We’re back on this again: should consumers be told, at point of sale, if a beer is brewed somewhere other than at the brewery whose name it bears?
Bristol Beer Factory is a substantial, well-established brewery, so we had no reason to doubt that its Infinity lager is brewed here in Bristol. And because we never doubted it, we never thought to research it.
If we had, we’d have found this page on the website which explains its provenance in some detail:
For lager that was particularly important and challenging for us with our restrictions on space to fit the necessary bespoke lager tanks into our compact site on North Street. Anyone who has been on a tour of our brewery will know that space is already at a massive premium. Thus, the reason we have not brewed a lager before now: we did not have the space to add the necessary tanks and equipment to brew a world-class lager.
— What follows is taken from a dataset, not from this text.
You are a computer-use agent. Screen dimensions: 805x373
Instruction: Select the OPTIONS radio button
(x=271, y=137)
So, it became clear, we needed to find a creative solution… We started looking all over for a partner brewery… Utopian Brewery, near Crediton Devon, had recently been set up by Richard Archer and were now producing fantastically brewed, British lagers… [and] we quickly established that Utopian were the brewery that we were looking for.
That is a pretty decent degree of transparency, isn’t it?
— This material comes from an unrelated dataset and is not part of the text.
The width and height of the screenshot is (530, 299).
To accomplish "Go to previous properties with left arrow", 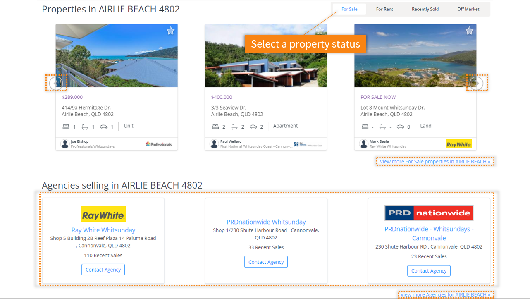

You might observe that this important information is delivered quite a long way down quite a long page, after a history of Helles as a style – why not put it in the first paragraph?
But maybe that’s quibbling.
The problem is that where we really need the information, as buyers, is on the front of the can, or the font in the pub, or the beer menu, or the blackboard with the beer list.
When we Tweeted about this the other night we certainly didn’t think it was a ‘scoop’. If anything, we felt a bit daft.
How could we, living in Bristol and reasonably switched on to goings-on in the industry, have missed this important detail?
And if we didn’t know, what are the chances that most people ordering a pint in the pub will have any idea at all?
“But they probably don’t care!”
Well, imaginary heckler, we come back to a point we’ve made before: if it doesn’t matter where it’s from, why put Bristol in the name of your brewery? There’s clearly some perceived value in local, independent, and all those other nice ideas.
People in Bristol, perhaps more than in many other parts of the UK, like to buy Bristol Things – or, if they must, Somerset or Gloucestershire Things. Devon? Might as well be Tasmania.
On Twitter, Ed Wray provided a reason why transparency might be difficult:
That makes sense.
Let’s say Bristol Beer Factory decides to put ‘Brewed by our friends at Utopian in Devon’ on packaging and in point-of-sale copy.
Then, two months later, they decide they need to increase capacity and start working with a second partner, or switch to a bigger brewing partner.
They’d have to reprint labels, reissue font lenses, update website pages, brief staff and customers…
Keeping it vague certainly makes sense in terms of efficiency.
As consumers, this is very much not our problem. But we get it.
What this has done is reminded us to check the origins of craft lagers.
Is (some) Lost & Grounded Helles still being brewed in Belgium, for example? We think so, but there’s no easy way to find out.